Kate Chopin, born Katherine O'Flaherty (February 8, 1851 – August 22, 1904), was an American author of short stories and novels. She is now considered by some to have been a forerunner of feminist authors of the 20th century.

From 1892 to 1895, she wrote short stories for both children and adults which were published in such magazines as Atlantic Monthly, Vogue, The Century Magazine, and The Youth's Companion. Her major works were two short story collections, Bayou Folk (1894) and A Night in Acadie (1897). Her important short stories included "Desiree's Baby", a tale of miscegenation in antebellum Louisiana (published in 1893),[1] "The Story of an Hour" (1894),[2] and "The Storm "(1898).[1] "The Storm" is a sequel to "The 'Cadian Ball," which appeared in her first collection of short stories, Bayou Folk.[1] Chopin also wrote two novels: At Fault (1890) and The Awakening (1899), which are set in New Orleans and Grand Isle, respectively. The people in her stories are usually inhabitants of Louisiana. Many of her works are set in Natchitoches in north central Louisiana.

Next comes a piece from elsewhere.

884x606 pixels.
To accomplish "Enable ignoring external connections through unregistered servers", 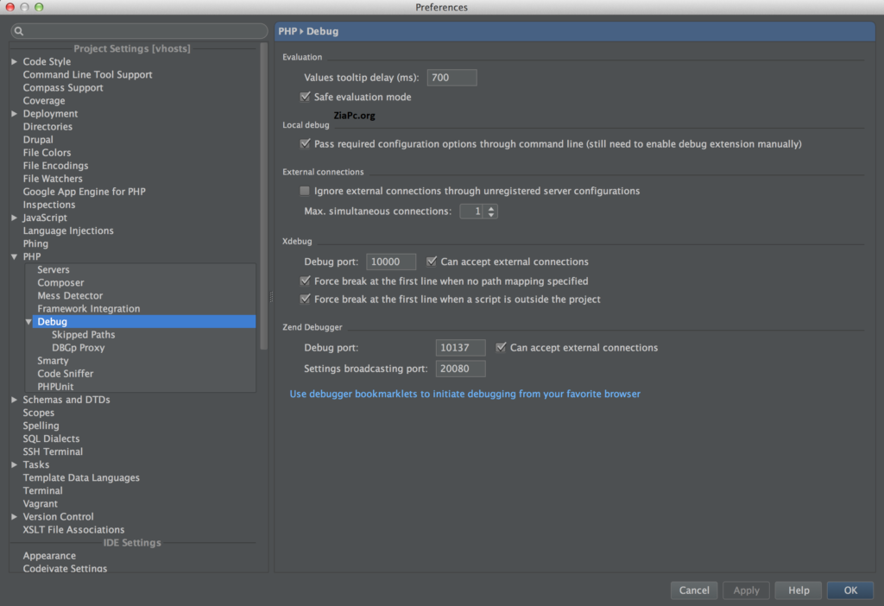I will tap(305, 191).
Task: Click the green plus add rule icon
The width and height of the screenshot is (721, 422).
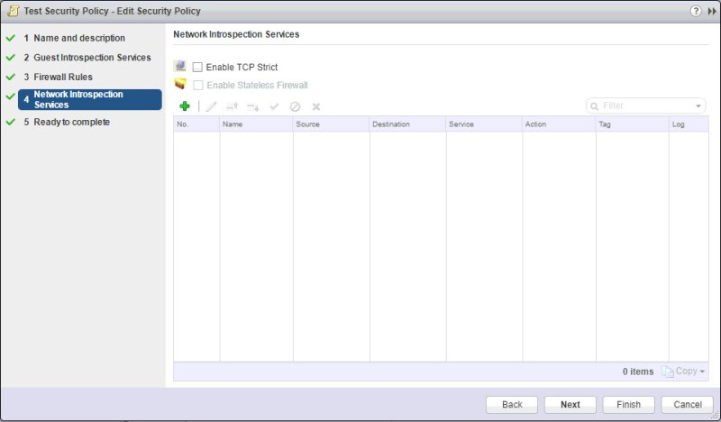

Within a decade of her death, Chopin was widely recognized as one of the leading writers of her time. In 1915, Fred Lewis Pattee[3] wrote, "some of [Chopin's] work is equal to the best that has been produced in France or even in America. [She displayed] what may be described as a native aptitude for narration amounting almost to genius."

Contents

Childhood

Chopin was born Kate O'Flaherty in St. Louis, Missouri. Her father, Thomas O'Flaherty, was a successful businessman who had emigrated from Galway, Ireland. Her mother, Eliza Faris, was a well-connected member of the French community in St. Louis. Her maternal grandmother, Athénaïse Charleville, was of French Canadian descent. Some of her ancestors were among the first European inhabitants of Dauphin Island, Alabama. She was the third of five children, but her sisters died in infancy and her brothers (from her father's first marriage) in their early twenties. She was thus the only child to live past the age of twenty-five. After her father's death in 1855, Chopin developed a close relationship with her mother, grandmother, and her great-grandmother. She also became an avid reader of fairy tales, poetry, and religious allegories, as well as classic and contemporary novels.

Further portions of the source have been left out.